Remediation Provided by Syrma Johari MedTech

  • Syrma Johari MedTech supported the development of a device-specific PMS framework with clearly defined data sources, analysis methods and review intervals appropriate for an implantable device.  
  • A focused PMCF plan was established to generate real-world clinical evidence within the approved intended use, including retrospective data from hospital records and electronic health records. This was supported by direct physician input through Syrma Johari MedTech’s established clinical networks in the United States and the United Kingdom. 
  • PMS and PMCF outputs were integrated into the CER and RMF, restoring traceability across post-market evidence. 

This approach replaced a generic post-market plan with an operational surveillance framework that met Notified Body expectations for high-risk devices. 

Summary: Mapping Major EU MDR Compliance Failures Across the Regulatory Framework 

EU MDR Compliance Area  Risk Expression 
Clinical Evaluation (Annex XIV)  Intended use ambiguity, weak stratification, unsupported equivalence 
Technical Documentation (Annex II)  Outdated standards, GSPR misalignment, incomplete DHF 
Risk Management (Annex I)  Static RMF, outdated ISO 14971 approach, weak benefit–risk justification 
Post-Market Surveillance (Annex III)  Generic PMS, missing PMCF, no feedback into CER/RMF 

Syrma Johari MedTech’s Execution Pillars (1)

Establishing EU MDR Compliance on Proven Regulatory Foundations

EU MDR compliance failures often follow recurring patterns. They commonly stem from predictable weaknesses in clinical strategy, technical documentation structure, risk management maturity and post-market evidence generation. The cases above demonstrate that preventing rejections requires precise intended use definitions, current state-of-the-art evidence, integrated risk management, and operational PMS and PMCF systems.

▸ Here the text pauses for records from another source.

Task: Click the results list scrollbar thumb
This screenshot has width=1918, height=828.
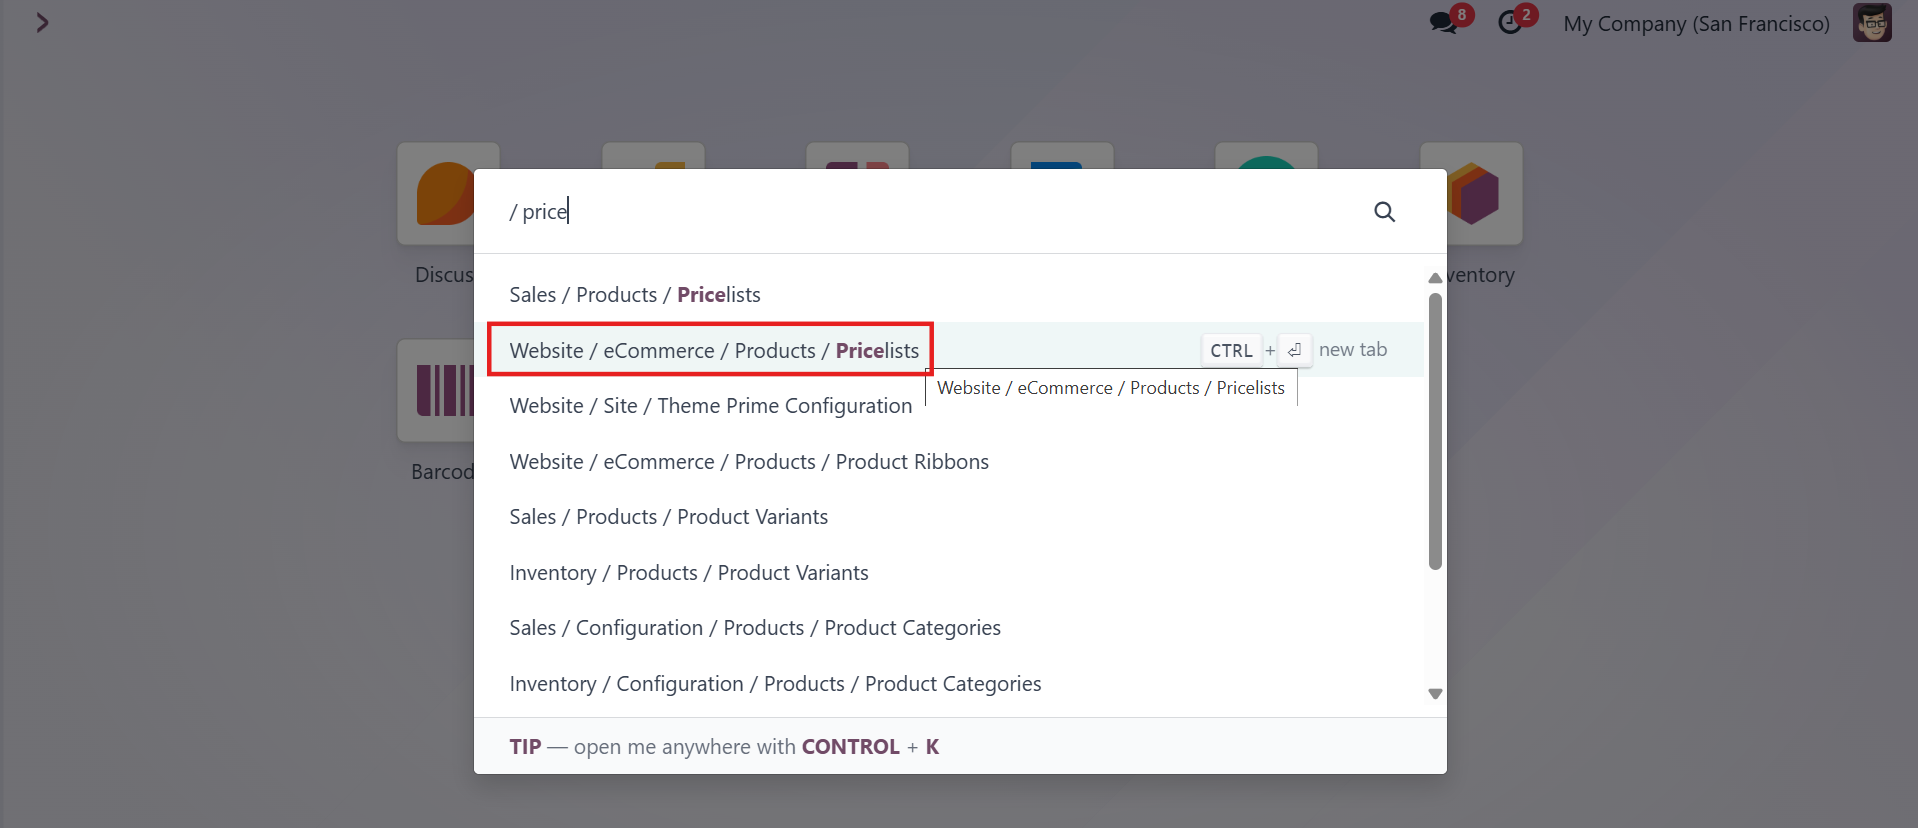Action: [x=1435, y=430]
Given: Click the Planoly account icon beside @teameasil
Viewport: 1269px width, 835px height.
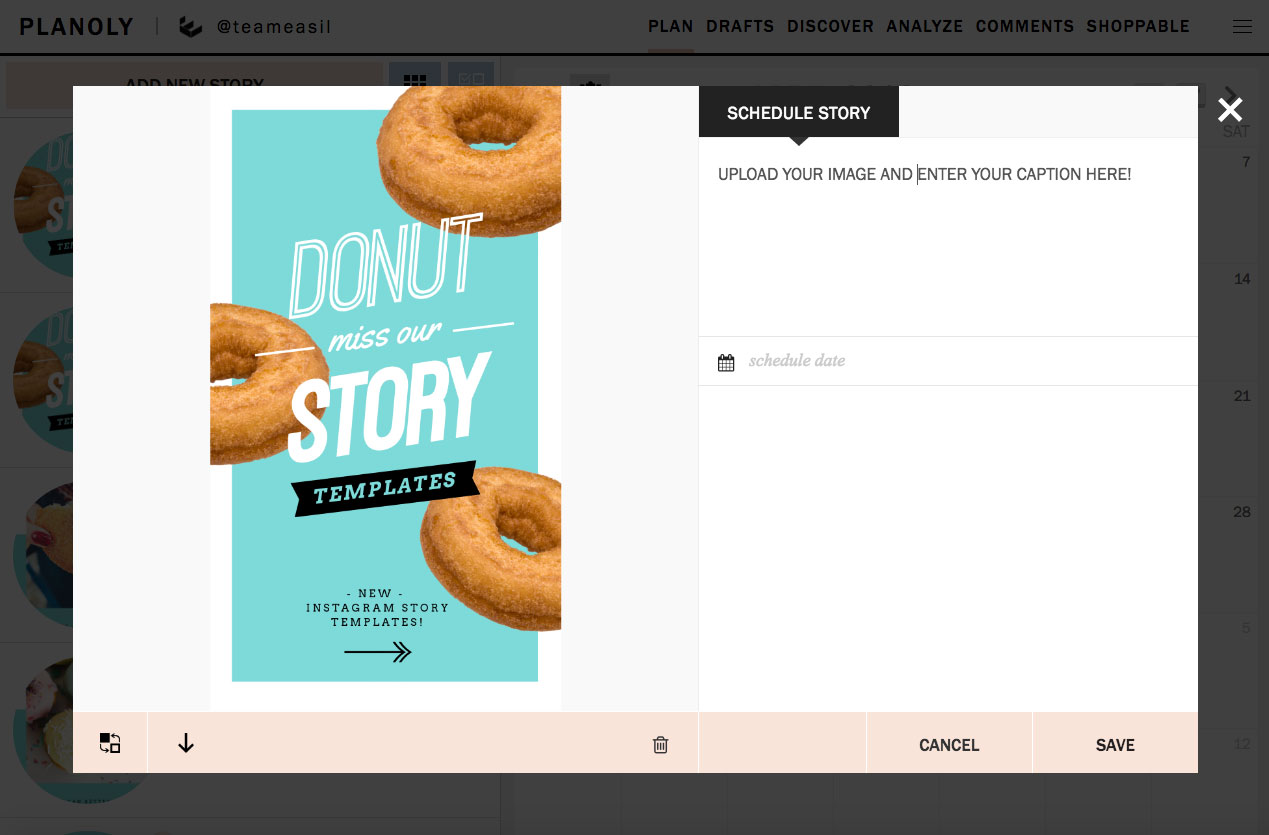Looking at the screenshot, I should click(190, 27).

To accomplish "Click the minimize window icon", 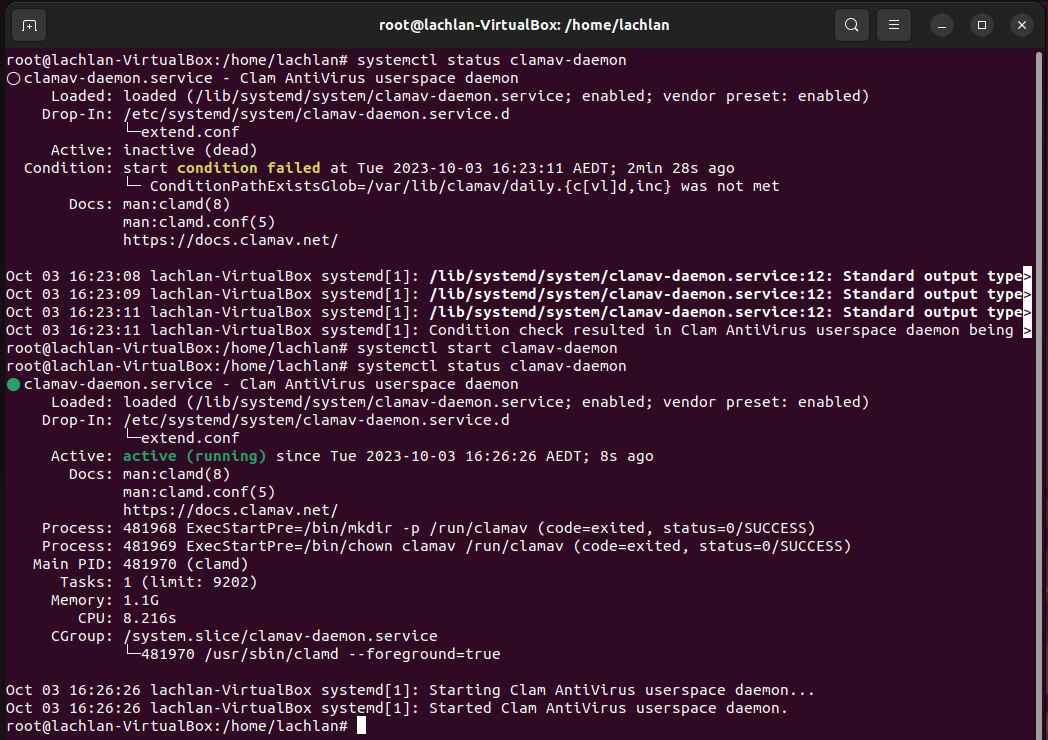I will point(941,24).
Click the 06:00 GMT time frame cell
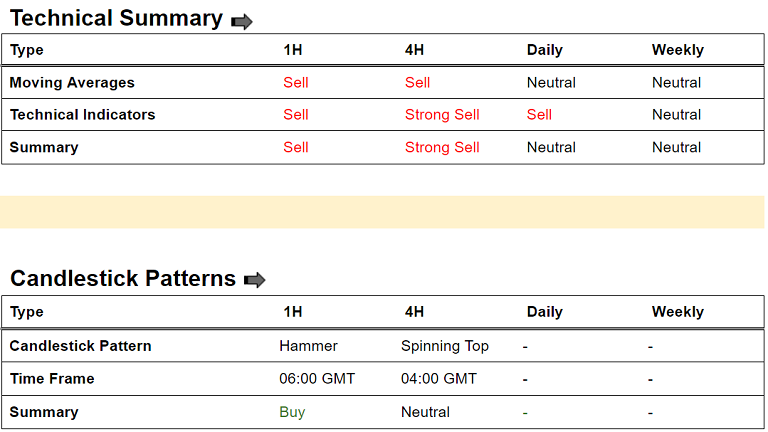The height and width of the screenshot is (432, 768). (317, 379)
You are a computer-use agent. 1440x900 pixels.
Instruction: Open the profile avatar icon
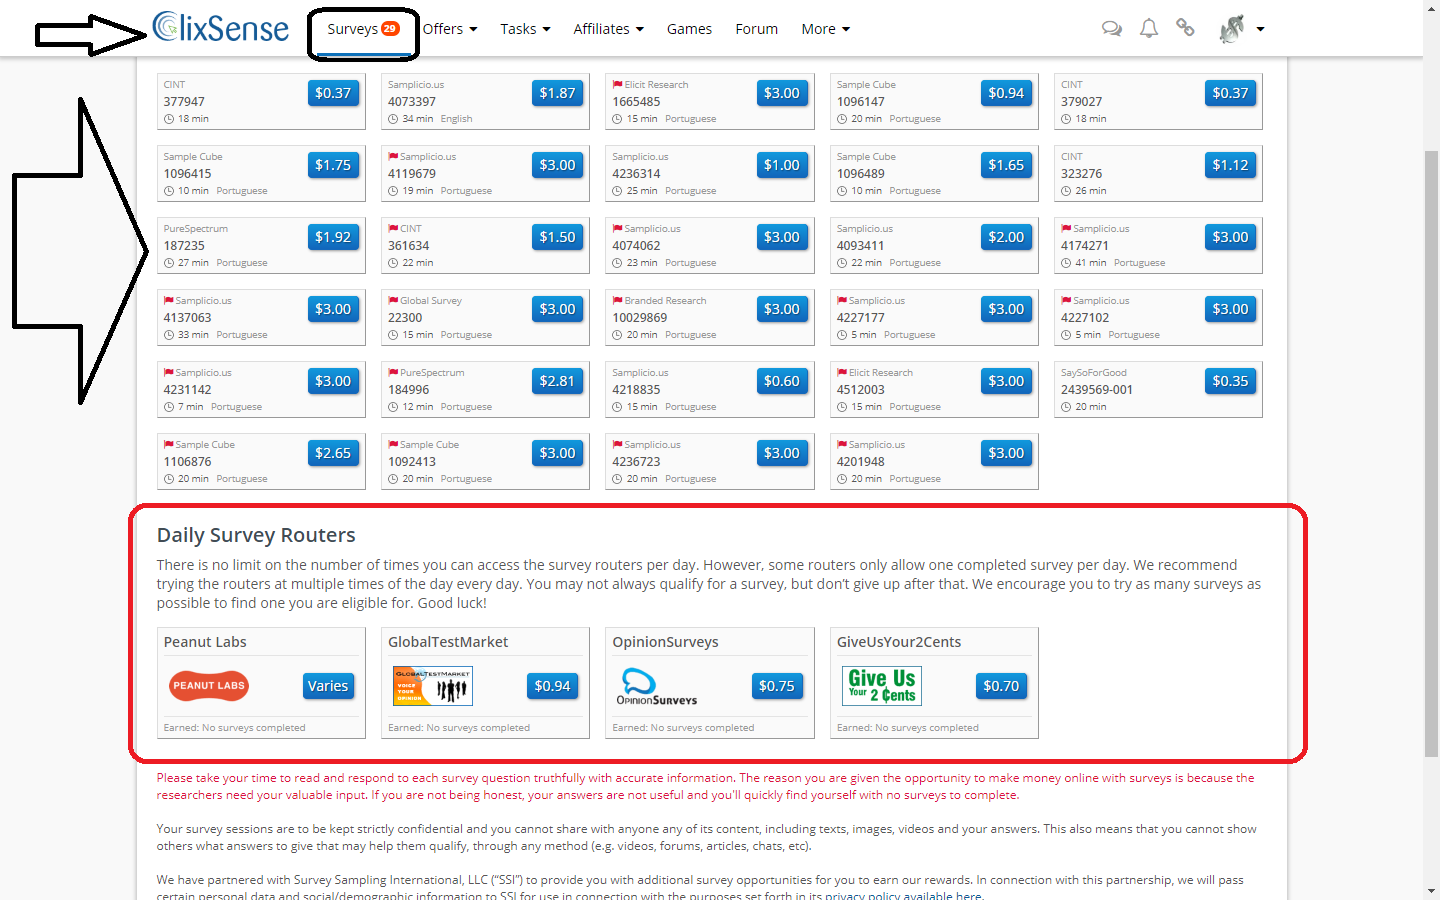(x=1233, y=28)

Syrma Johari MedTech has consistently demonstrated the ability to rectify these failures with the technical precision and regulatory discipline expected by Notified Bodies. We have a dedicated, multidisciplinary QARA team with deep expertise in Notified Body reviews. Our experience spans the entire EU MDR compliance framework across the product lifecycle, enabling MedTech companies to scale without disruption to their regulatory compliance.